Sus cejas se contraen. De repente la habitación se siente demasiado silenciosa.
Entrecierra los ojos como si me estuviera poniendo a prueba, esperando el retroceso. Cuando no llega, suelta una risita amarga y asiente hacia el kit arrugado en su escritorio.
—Ni siquiera pude usar la prueba —dice—. Simplemente… no pude. Así que fui al hospital en su lugar. Pero eso ya lo sabes, ¿no? Ya que estabas hurgando entre mis cosas.
Ignoro la pulla.
—Nunca vi los resultados.
Su expresión titubea —sorpresa, quizás incluso culpa— pero me mantengo firme.
—Y eso sigue estando bien —digo, en voz baja pero segura.
Tessa sacude la cabeza lentamente, como si no me creyera.
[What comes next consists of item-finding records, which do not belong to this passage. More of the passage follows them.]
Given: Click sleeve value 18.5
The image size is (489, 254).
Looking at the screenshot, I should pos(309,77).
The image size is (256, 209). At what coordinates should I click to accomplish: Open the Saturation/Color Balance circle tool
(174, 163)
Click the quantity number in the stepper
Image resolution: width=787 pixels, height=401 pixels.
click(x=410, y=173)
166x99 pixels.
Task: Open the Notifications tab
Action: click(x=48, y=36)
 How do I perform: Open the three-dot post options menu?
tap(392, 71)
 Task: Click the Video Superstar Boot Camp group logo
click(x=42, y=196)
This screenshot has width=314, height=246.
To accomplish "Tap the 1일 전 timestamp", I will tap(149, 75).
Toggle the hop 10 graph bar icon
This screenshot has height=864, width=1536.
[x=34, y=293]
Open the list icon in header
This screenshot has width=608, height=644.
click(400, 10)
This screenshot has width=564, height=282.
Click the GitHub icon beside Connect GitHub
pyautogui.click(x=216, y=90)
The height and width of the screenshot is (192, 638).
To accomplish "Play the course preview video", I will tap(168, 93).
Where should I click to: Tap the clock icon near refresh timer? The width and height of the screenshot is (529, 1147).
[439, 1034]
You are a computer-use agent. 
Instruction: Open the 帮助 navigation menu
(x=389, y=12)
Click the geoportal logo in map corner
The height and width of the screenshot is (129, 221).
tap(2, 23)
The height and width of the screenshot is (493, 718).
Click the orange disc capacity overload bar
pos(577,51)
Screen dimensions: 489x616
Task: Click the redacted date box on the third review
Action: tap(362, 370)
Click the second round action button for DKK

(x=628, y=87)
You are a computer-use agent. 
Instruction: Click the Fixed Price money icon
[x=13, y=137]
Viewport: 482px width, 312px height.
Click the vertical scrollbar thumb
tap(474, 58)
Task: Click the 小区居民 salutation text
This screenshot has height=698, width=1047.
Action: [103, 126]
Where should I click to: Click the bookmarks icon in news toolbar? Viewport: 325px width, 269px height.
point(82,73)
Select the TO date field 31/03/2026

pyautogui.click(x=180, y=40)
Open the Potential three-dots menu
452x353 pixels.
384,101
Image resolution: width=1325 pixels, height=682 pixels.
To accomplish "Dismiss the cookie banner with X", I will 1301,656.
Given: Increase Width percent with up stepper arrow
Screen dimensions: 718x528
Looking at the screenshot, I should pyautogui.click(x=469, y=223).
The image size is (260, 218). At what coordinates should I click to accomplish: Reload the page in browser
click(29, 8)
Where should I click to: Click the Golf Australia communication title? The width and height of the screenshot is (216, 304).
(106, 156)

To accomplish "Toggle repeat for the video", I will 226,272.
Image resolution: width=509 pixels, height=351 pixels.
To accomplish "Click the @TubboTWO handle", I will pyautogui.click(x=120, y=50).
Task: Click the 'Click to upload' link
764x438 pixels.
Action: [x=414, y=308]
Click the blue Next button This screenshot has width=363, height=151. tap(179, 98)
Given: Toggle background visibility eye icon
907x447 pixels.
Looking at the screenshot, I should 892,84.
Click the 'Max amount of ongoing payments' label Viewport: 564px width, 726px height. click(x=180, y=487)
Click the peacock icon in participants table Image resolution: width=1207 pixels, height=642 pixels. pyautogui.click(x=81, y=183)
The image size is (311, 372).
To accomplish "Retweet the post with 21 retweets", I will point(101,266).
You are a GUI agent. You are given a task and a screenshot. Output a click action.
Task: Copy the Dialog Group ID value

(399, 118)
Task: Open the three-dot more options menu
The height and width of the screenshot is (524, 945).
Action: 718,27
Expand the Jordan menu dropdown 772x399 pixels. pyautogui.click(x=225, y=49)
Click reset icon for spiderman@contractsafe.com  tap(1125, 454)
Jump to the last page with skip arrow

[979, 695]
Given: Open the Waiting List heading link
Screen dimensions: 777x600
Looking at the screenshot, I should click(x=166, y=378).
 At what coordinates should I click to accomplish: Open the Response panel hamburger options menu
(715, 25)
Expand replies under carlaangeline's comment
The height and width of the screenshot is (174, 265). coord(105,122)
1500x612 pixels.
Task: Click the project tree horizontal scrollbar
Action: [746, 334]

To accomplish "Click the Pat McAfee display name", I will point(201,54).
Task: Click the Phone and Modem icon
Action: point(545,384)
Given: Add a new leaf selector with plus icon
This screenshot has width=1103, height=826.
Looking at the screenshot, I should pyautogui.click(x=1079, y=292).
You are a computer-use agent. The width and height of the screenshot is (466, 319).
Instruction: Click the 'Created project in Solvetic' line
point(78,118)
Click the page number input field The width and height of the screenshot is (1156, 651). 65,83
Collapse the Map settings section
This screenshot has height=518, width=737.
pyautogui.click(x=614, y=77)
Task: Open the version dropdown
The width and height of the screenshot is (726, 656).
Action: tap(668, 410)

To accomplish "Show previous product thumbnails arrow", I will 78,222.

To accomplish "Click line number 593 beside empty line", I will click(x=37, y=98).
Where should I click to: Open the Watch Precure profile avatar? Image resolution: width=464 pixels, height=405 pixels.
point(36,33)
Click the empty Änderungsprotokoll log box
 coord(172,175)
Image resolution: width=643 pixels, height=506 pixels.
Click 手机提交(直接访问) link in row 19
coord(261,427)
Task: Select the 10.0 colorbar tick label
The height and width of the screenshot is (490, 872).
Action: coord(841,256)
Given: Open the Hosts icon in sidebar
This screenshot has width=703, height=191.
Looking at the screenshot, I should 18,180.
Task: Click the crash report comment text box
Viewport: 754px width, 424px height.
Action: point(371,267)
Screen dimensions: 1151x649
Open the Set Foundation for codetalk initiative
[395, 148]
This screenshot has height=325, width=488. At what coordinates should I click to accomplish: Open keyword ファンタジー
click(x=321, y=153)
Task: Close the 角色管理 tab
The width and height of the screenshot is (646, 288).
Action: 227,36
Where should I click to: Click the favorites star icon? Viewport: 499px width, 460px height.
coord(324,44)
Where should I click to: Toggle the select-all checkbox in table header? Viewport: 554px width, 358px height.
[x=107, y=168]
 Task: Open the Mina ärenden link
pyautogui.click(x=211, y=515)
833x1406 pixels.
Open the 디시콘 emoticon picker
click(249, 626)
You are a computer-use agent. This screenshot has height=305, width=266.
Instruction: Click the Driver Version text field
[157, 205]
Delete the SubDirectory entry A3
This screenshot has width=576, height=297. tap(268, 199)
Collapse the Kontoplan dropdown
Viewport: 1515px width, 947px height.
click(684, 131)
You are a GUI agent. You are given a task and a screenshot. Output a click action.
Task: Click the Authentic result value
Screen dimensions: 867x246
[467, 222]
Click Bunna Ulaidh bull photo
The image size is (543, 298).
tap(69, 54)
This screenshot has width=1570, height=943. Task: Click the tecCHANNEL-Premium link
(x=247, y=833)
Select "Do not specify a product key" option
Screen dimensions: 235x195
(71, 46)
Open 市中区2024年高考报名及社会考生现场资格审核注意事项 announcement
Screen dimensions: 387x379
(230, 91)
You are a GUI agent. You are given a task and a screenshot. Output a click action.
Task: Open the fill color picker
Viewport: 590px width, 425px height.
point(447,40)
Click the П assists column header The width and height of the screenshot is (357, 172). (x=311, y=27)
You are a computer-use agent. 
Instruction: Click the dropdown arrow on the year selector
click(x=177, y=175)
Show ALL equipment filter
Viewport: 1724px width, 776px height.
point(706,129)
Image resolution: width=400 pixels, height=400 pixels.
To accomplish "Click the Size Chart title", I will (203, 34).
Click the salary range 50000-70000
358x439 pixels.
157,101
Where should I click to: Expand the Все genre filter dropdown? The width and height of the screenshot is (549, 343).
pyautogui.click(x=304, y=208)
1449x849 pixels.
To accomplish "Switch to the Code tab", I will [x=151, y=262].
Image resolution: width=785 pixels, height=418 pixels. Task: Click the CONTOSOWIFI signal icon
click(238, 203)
Como si quisiera creerme pero no supiera cómo.
—Sigues diciendo eso —susurra—. Como si fuera tan simple.
—No es simple —digo—. Es simplemente verdad.
Se ríe —áspera e incrédula.
—¿De verdad crees que quiero un bebé? Apenas puedo mantenerme viva algunos días.
—Entonces no lo tengas —digo, tranquila y firme—. Lo resolveremos juntas. Sin vergüenza, sin presión. Solo… lo que necesites.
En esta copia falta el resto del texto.